Esta hipótesis, presentada inicialmente en 2008 en la revista Neuroscience and Behavioral Reviews, está obteniendo reconocimiento internacional. Durante el último año, los estudios de Kapczinski han sido citados alrededor de mil veces en otros trabajos. El psiquiatra australiano Michael Berk, de la Universidad de Melbourne, examina esas investigaciones y, junto a Kapczinski, nombró a este nuevo modelo como neuroprogresión.
“Sabemos que estos desórdenes son progresivos, y esta propuesta teórica explica por qué”, dice Berk. En su opinión, la interpretación de que estas enfermedades se agravan con cada brote puede generar un importante impacto en el tratamiento, ya que indica la necesidad del diagnóstico e intervención precoz, aparte de sugerir que las terapias neuroprotectoras pueden atenuar el efecto de estos problemas.

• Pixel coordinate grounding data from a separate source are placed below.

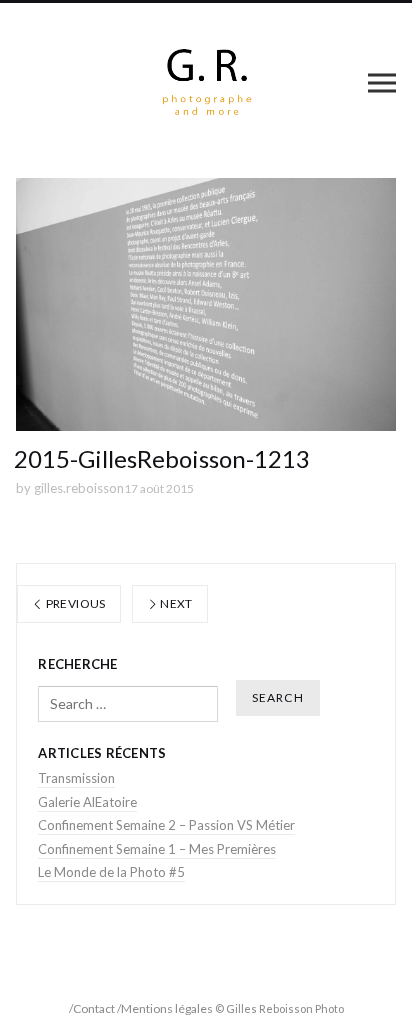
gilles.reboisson (79, 488)
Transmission (76, 778)
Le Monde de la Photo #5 (111, 872)
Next (175, 603)
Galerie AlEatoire (87, 802)
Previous (74, 603)
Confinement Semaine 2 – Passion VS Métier (166, 825)
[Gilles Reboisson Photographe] (206, 82)
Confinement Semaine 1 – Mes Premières (157, 849)
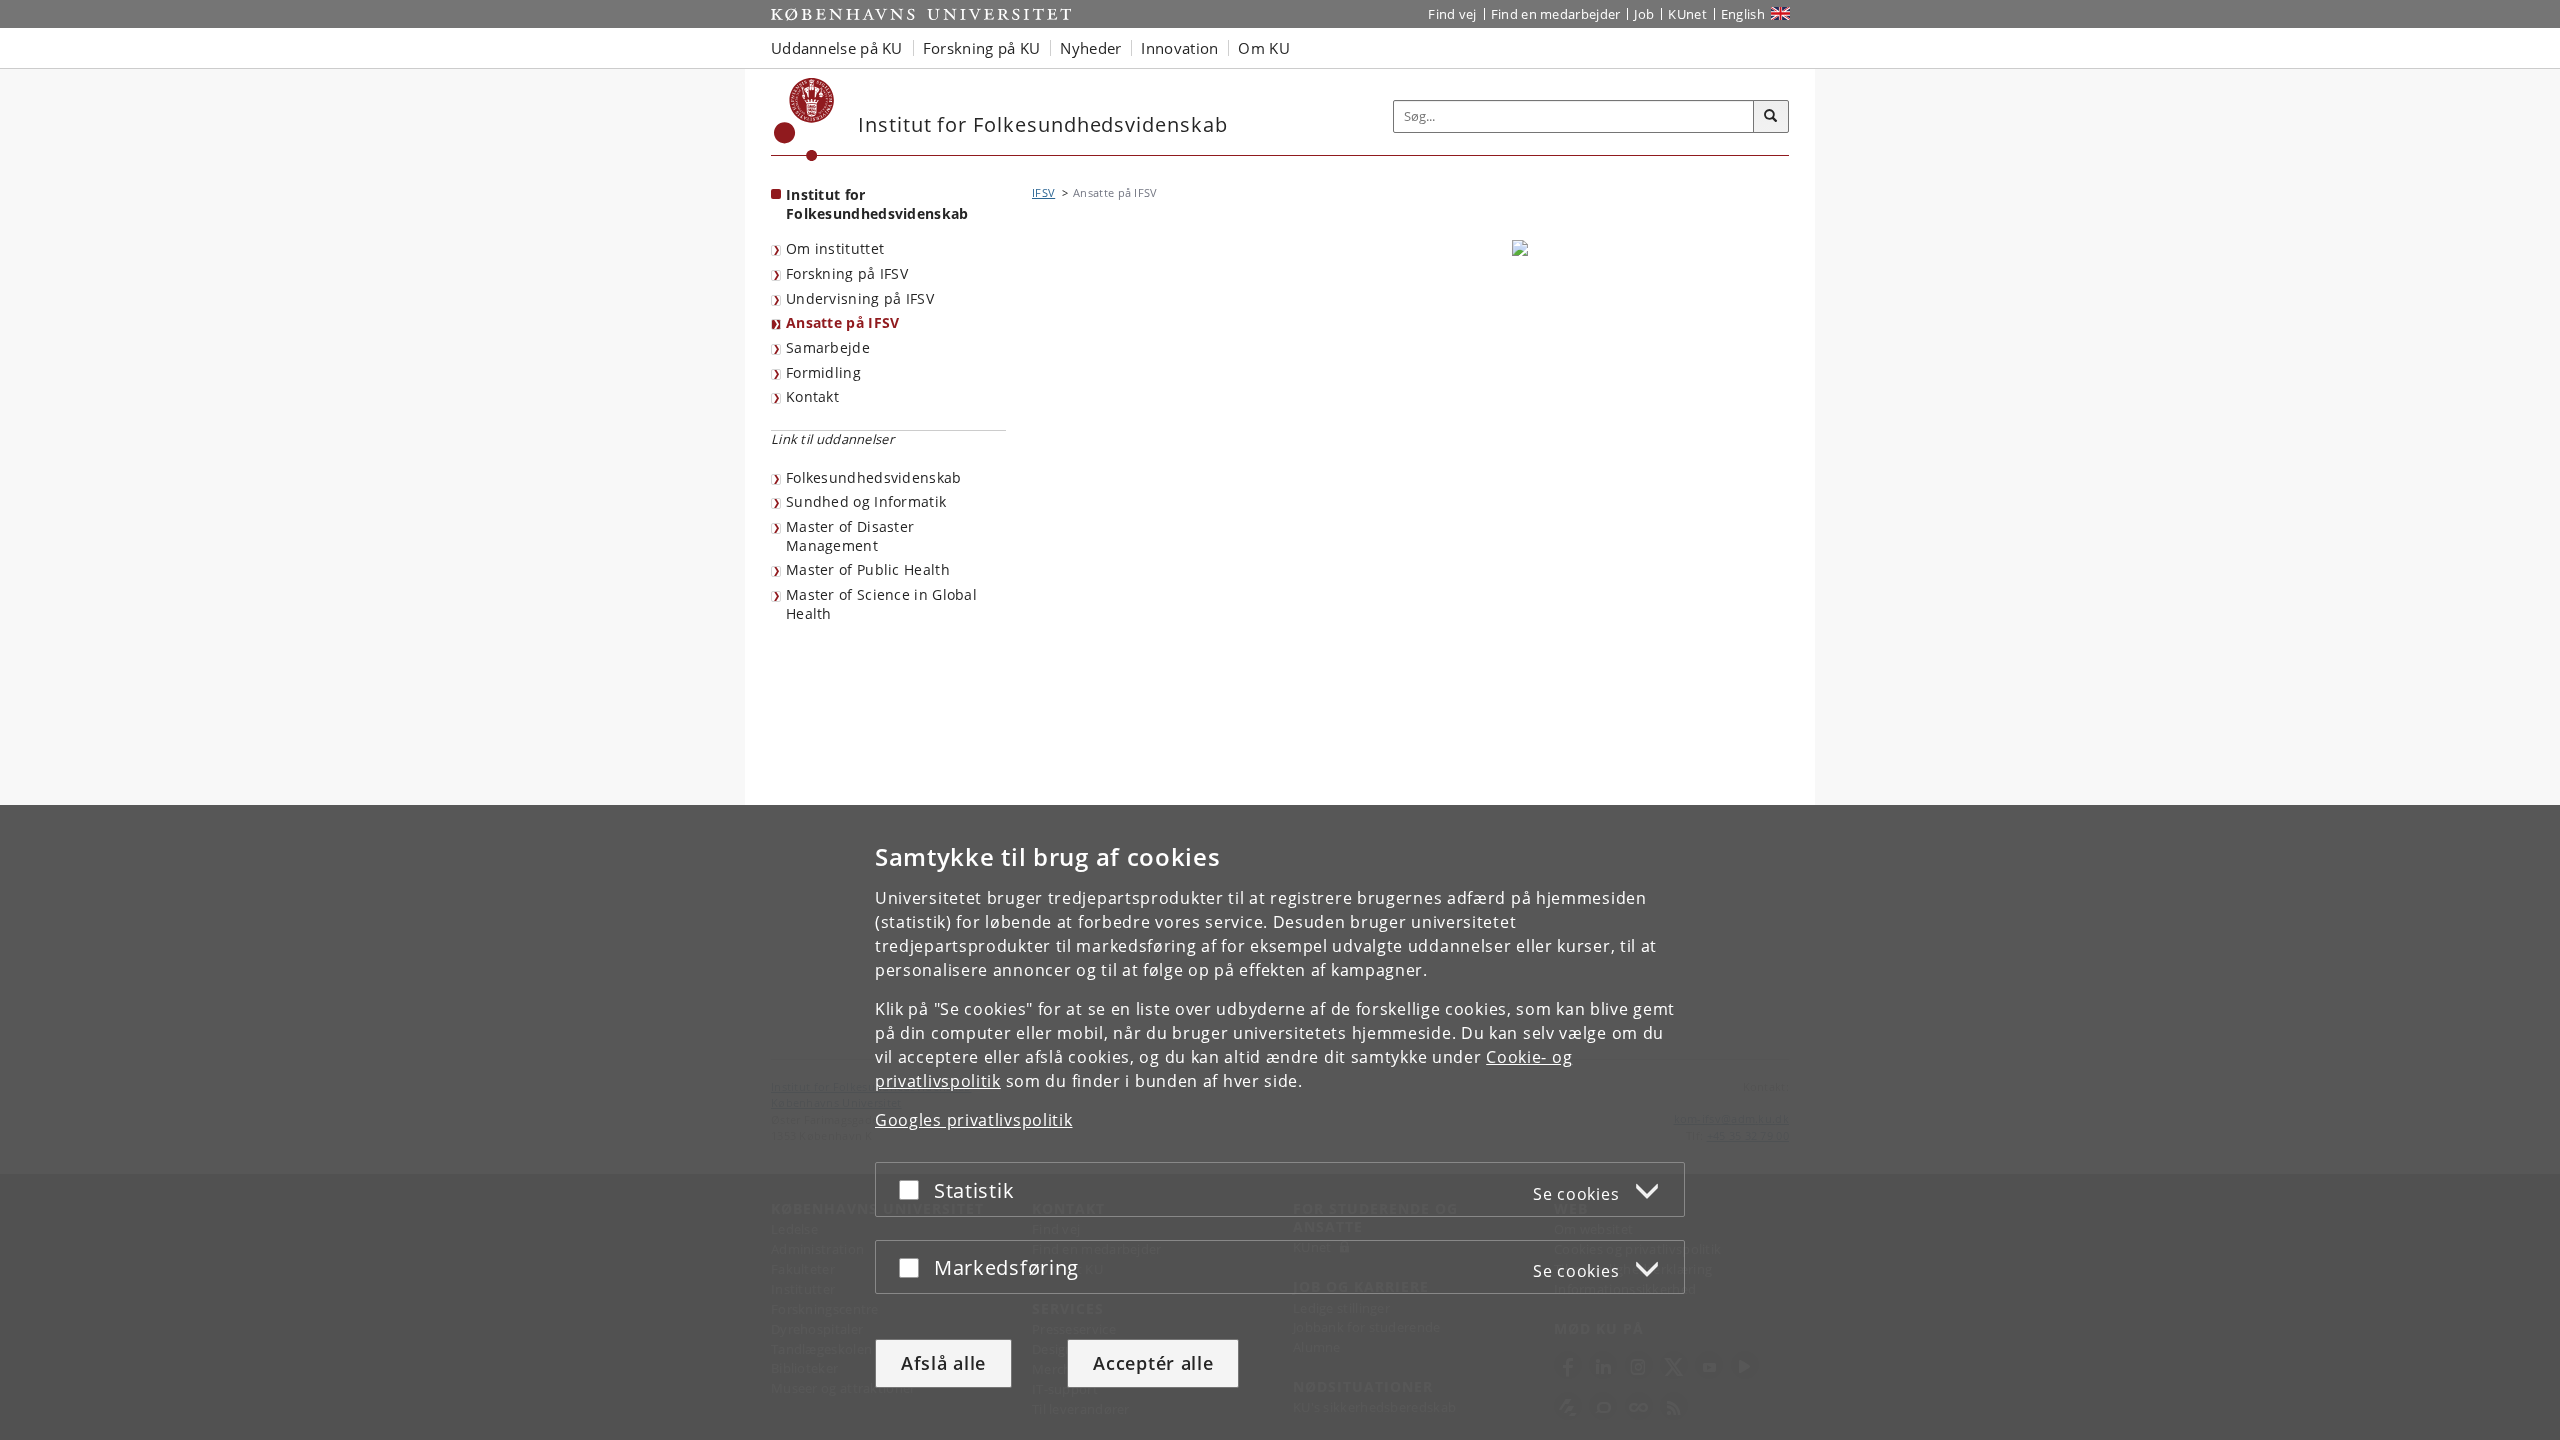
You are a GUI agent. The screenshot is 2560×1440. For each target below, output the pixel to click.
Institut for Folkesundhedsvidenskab (877, 204)
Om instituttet (835, 248)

“La idea está planteada”, dice el investigador de la UFRGS. “Ahora se puede trabajar para intentar confirmarla o refutarla”. Él sabe que el modelo es audaz y que se necesita recabar mayores evidencias para demostrar que representa de manera adecuada la evolución de la depresión y del trastorno bipolar. “Tenemos trabajo para unas dos décadas”, dice Kapczinski.
Concepto y realidad
Según algunos especialistas, el concepto de neuroprogresión explica correctamente los síntomas clínicos, pero podría cuestionarse si esas alteraciones biológicas ocurren realmente, toda vez que las evidencias todavía son incipientes. En general los estudios por imágenes que indican una reducción del volumen de algunas áreas cerebrales se efectúan con pacientes de diferentes edades que afrontaron distintas cantidades de brotes maníacos o depresivos. Para recabar pruebas más concluyentes se necesitaría evaluar a los pacientes durante varios años, realizando exámenes de tanto en tanto, para analizar la evolución del problema.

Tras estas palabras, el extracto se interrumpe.